De albums bestonden uit reprodukties van gravures, sculpturen en beeldhouwwerken, vooral echter van architectuur, met daarnaast talrijke pittoreske en toeristische beelden. De 555 goed bewaarde opnamen vormen een corpus van een zeer grote diversiteit dat ons een staalkaart biedt van hoe fotografen toen werkten. Over de esthetische betekenis ervan handelt deze studie evenwel niet.
D. Lauwaert
| |
Brian Coe, Mark Haworth-Booth, A Guide to early photographic Processes, Victoria & Albert Museum, London, 1983, 112 pp.
Hoe identificeer je oude foto's? Het kan een fotografische afdruk, maar ook een fotomechanische druk zijn; een positief of een negatief zijn; op papier maar ook op glas of metaal; zwart/wit of kleur; onbewerkt of geretoucheerd of ingekleurd. De procédés waren talrijk: de fotografie baande zich toen al even snel als nu een weg doorheen nieuwe technologie. Bovendien waren het vaak onderlegde chemici en drukkers die zelf voortdurend experimenteerden. Van standaardisering kon nog geen sprake zijn.
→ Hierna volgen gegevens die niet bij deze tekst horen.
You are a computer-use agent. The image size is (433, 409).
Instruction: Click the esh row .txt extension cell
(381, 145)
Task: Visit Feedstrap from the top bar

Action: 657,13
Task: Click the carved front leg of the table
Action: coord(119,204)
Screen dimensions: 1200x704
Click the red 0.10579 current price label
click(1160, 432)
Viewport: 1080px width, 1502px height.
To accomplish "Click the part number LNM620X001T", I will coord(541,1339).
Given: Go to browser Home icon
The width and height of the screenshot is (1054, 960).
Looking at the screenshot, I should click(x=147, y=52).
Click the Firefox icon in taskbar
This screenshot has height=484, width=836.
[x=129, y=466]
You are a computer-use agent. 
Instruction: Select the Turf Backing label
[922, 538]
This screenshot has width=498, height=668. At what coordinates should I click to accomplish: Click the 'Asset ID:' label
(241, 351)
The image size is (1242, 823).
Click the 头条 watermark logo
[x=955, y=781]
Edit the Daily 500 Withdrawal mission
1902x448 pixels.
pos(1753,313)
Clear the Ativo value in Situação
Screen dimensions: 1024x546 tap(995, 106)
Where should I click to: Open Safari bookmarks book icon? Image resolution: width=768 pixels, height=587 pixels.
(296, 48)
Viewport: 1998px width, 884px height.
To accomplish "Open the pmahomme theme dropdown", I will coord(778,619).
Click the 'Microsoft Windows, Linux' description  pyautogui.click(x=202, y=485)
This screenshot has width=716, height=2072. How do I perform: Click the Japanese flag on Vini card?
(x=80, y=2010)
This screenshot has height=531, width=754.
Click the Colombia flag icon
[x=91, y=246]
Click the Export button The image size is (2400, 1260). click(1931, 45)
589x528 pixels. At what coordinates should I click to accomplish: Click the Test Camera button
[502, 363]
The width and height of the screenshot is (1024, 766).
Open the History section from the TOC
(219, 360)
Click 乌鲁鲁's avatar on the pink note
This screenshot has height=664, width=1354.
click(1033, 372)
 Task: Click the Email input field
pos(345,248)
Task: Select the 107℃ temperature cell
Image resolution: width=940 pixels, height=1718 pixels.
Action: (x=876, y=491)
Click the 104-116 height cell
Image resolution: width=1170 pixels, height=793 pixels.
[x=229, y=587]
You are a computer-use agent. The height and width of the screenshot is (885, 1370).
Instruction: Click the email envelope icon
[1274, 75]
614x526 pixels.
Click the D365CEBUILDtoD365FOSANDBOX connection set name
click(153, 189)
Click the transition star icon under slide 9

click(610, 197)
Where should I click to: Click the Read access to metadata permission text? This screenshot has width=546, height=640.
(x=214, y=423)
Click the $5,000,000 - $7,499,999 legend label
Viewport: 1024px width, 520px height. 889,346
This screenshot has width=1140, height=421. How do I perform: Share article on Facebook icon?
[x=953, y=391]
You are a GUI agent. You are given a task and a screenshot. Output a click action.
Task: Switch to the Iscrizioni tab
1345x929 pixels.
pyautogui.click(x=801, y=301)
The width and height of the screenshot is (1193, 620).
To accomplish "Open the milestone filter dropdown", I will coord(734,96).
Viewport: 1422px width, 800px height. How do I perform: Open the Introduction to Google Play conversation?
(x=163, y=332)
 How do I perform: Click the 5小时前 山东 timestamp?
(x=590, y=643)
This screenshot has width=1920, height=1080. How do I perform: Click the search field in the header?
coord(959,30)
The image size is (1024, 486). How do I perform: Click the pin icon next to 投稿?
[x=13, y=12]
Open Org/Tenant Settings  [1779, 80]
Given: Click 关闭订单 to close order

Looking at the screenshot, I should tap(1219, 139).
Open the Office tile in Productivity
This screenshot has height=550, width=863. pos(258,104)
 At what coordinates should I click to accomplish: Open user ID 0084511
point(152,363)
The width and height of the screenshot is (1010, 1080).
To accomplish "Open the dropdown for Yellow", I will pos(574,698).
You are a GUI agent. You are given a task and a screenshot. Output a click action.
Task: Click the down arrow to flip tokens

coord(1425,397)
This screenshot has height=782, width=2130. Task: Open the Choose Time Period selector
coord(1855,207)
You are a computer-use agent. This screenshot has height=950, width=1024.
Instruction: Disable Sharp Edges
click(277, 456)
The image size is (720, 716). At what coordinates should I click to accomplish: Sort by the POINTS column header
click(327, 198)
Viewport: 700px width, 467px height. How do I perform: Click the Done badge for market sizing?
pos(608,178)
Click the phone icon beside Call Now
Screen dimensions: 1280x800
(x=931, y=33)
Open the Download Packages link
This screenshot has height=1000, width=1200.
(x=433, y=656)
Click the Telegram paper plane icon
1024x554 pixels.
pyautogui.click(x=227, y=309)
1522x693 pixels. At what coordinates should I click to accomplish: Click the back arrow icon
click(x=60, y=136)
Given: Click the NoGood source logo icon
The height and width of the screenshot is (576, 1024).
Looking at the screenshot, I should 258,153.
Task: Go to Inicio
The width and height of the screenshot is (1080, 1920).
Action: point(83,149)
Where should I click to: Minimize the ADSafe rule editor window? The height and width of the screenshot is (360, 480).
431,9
Wat doe je nu als je in een zolderkamer of in een lade ‘oude foto's’ vindt? Met een stevig vergrootglas en deze Londense gids maak je kans de oude foto technisch te kunnen identificeren. Dit is misschien niet de eerste vraag die de esthetisch geïnteresseerde fotoliefhebber zich stelt, maar toch, voor zowel Benjamin als Strand (om een Duits theoreticus en een Amerikaanse fotograaf te citeren) gaan creativiteit en betekenis niet boven, maar doorheen het gewicht van materiaal en van techniek.
Naast een aantal verhelderende voorbeelden bevat deze gids ook een erg praktische vertakte vragenboom die toelaat na vijf of zes vragen de foto technisch te identificeren. Geen technisch boek dus maar een gids voor de collectioneur.